One of the most frequent questions when I speak with traders and/or the current cocktail conversation I am running into more and more these days is the resilience of the US equity markets and how I view and trade them.
The reason I am asked, I believe, is that surprisingly very few are involved except for 401ks, IRAs, etc. When I was assigned this topic on Monday, the first full week of trading in 2015, the Dow Industrials was at 17,900 (200 points off an all-time high) and by Wednesday the Dow was at 17,250, a 650 point retracement. On Thursday afternoon, as I write, the Dow is back at 17,900. Right back near all-time highs with a tad bit of geo-political news to go with the volatility (Greece/Russia hangover). I will tell you how I handle this but, unfortunately, I learned the hard way.
Back at my previous firm (go back to my bio if you wish) I was considered a “contra-trader” and by that I mean I went against big moves, granted mostly on an intra-day basis, but albeit a costly one. So I went against the trends. Now, I was allowed to trade this way for two reasons only, one flattering and the second being how foolish I was. The flattering aspect of this is that I made money and the MAIN reason why is that I NEVER AVERAGED DOWN. That cliché or rule I never and won’t ever break. But I made the hard money and the smaller money. Given that the smarter traders at the time adopted the “trend is your friend” philosophy and bought strong stocks with relative strength and volume on any pullback in the market, I was allowed to go against the firm, thus considering my positions a hedge, the hard money.
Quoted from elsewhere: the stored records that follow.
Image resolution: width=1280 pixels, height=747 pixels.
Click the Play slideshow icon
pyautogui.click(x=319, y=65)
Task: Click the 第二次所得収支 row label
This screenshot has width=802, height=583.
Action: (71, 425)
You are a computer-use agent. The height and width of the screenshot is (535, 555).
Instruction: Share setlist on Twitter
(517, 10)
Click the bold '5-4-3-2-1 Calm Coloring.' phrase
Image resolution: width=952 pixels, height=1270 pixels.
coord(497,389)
And when stocks are in uptrends in an uptrending market, trust me, the stocks don’t come down as fast as they go up so my timing bailed me out as well.
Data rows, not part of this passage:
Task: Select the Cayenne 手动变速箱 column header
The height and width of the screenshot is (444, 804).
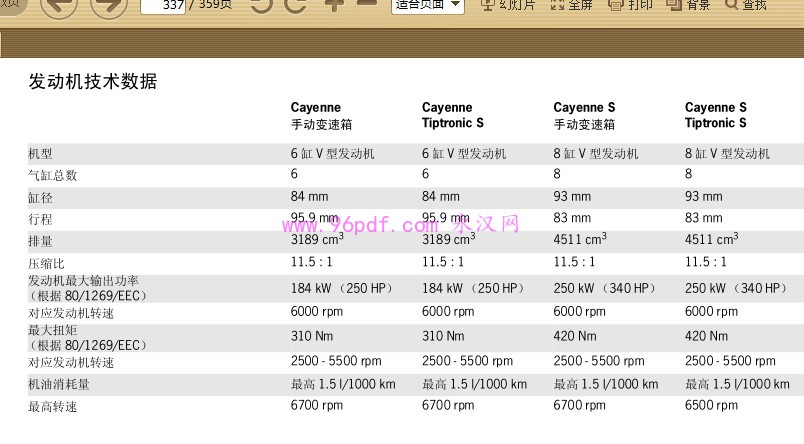Action: (x=321, y=116)
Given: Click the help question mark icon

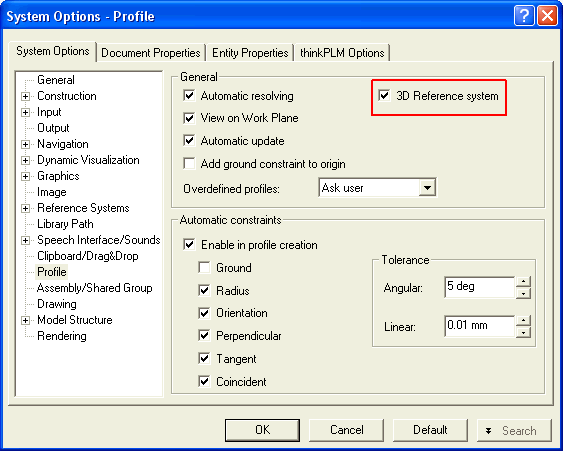Looking at the screenshot, I should 524,16.
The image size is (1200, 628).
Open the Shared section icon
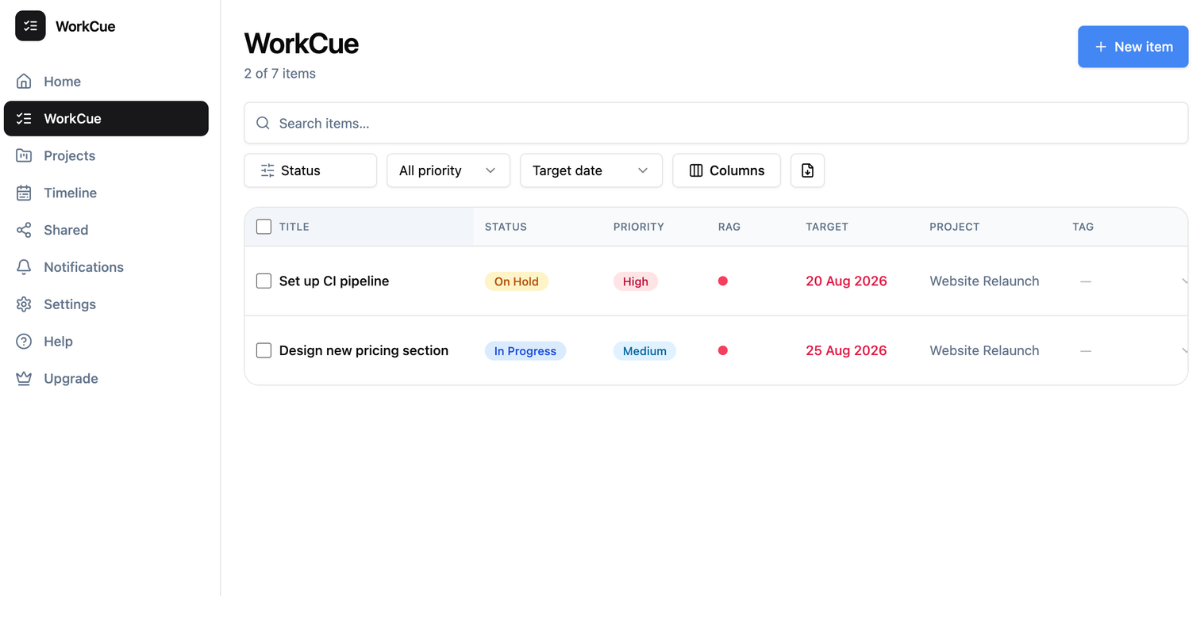[x=24, y=230]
Let’s fast forward some years later, when I learned how to make money trading instead of learning how to trade. There was no epiphany or I didn’t lose a fortune trading my style, the market conditions had changed and my style was obsolete at that point. I traded significantly less (that’s saying a lot) and the firm downsized dramatically. So the firm consolidated and the best of the best remained so that every trader that remained was a producer, and the traders on my desk were either “better” or more seasoned, so I listened and learned. Again, here I learned the principles and philosophies that got me here today. And this is how the following pertains to trading markets at all-time highs and being in stocks and indices that seem extended.
It is almost impossible to buy a stock or short with conviction without looking at the bigger picture or a long term chart. I basically know most of the long term charts by heart. When stocks are at their highs and trading in a group that are at or near highs you have to look at the overall rotation in the market. What I have found is that in these extreme markets, sectors and stocks rotate. One day techs and financials could be at all-time highs and the next they may rest for a day. They almost take turns. When trading this way one must look at the net-net gain on going with the uptrends and even buying stocks at or near their highs. Traders generally know what to do but for some reason are afraid to buy the high because they have missed the rally up to that point or are leery of top-ticking the market when they finally decide to take a position . But if one would put that destructive attitude aside then they would’ve been buying the rally the entire time and thus almost being aware that the trend will eventually change. Odds are you will give back some money from time to time but net you are profitable in this trending market. One trader put it this way to me one time when buying a trending market, he equated this practice to that of going to your favourite restaurant. If every meal you had was a good one at your favourite restaurant, would you stop going because you were afraid you were going to get a bad meal or would you keep going until if and when you did have a less than pleasurable experience?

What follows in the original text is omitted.